Although MoGAN’s performance is encouraging, it also has some limitations. Being based on DCGAN [49], MoGAN can generate \(64\times 64\) adjacency matrices, that is, mobility networks with 4096 locations. We plan to extend MoGAN’s architecture to generate mobility networks with an arbitrary number of nodes as future improvements. Other technical improvements may be the use of Graph Neural Networks (GNNs) [52], which would better capture the network dependencies and include other location-related information (e.g., population or relevance), and the use of the Wasserstein loss [3], which improves the performance of GANs in several contexts [21, 62]. It would also be interesting to test MoGAN’s effectiveness on cities of different sizes and shapes and regarding the generation of individual mobility trajectories, which represent the aggregated movements of single individuals among a city’s locations [6, 50, 53]. Finally, we plan to design a version of MoGAN capable of generating a network describing the mobility network of a weekday, a weekend day, or a specific day of the week.

An important aspect to investigate as future work is also to what extent MoGAN is geographically transferable [34], i.e., it can be trained on a specific city and then used to generate mobility networks in a different city effectively. Geographic transferability can be crucial when there is a scarcity or even an absence of mobility data for a city.

In this study, we use data from Chicago and New York City, which differ considerably by size, population, and shape, as well as by socio-demographic factors, POIs distribution, land use, etc. So, it does not make sense to transfer Chicago’s MoGAN to New York City and vice versa. We leave experiments about the geographic transferability of MoGAN among cities to future works.

As MoGAN leverages the architecture of DCGAN, it only works with \(64\times 64\) matrices. While representing geographic areas with less than \(64\times 64\) zones is not an issue (using, e.g., padding techniques [19]), in its current version, MoGAN cannot work with areas split into more than \(64\times 64\) zones. Future extensions of MoGAN may consider using GAN architectures that deal with matrices larger than \(64\times 64\) [61]. Adapting such models to deal with temporal and spatial aspects would allow us to design a new GAN for mobility flows to deal with larger geographic areas.

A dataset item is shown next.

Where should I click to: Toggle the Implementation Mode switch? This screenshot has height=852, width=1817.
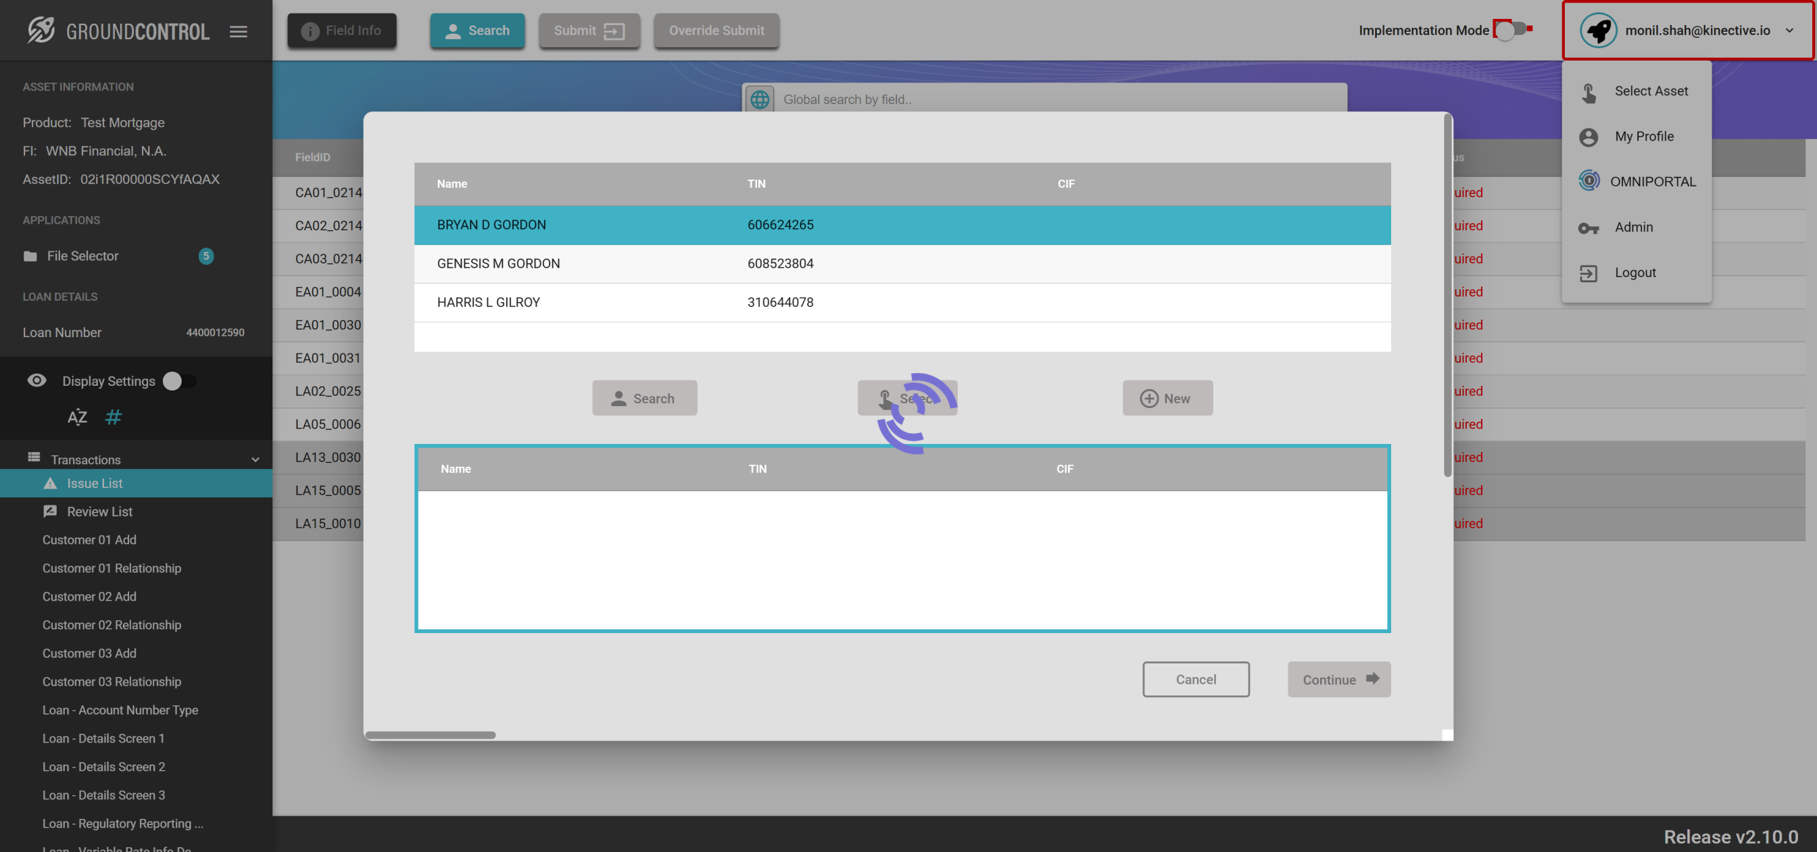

Another promising future direction is developing a GAN to generate a realistic mobility network for a specific condition (e.g., a rainy day or a day with some public events in the city). Having a so-called conditional GAN [38] may represent a unique opportunity for policymakers to generate realistic scenarios for specific circumstances. Finally, an exciting open challenge consists in interpreting which rules or well-known mobility laws (e.g., the gravity law) generative models are learning.

In the meantime, our study demonstrates the great potential of artificial intelligence to improve solutions to crucial problems in human mobility, such as the generation of realistic mobility networks. MoGAN can synthesize aggregated movements within a city into a realistic generator, which can be used for data augmentation, simulations, and what-if analysis. Given the flexibility of the training phase, our model can be easily extended to synthesize specific types of mobility, such as aggregated movements during workdays, weekends, specific periods of the year, or in the presence of pandemic-driven mobility restrictions, events, and natural disasters.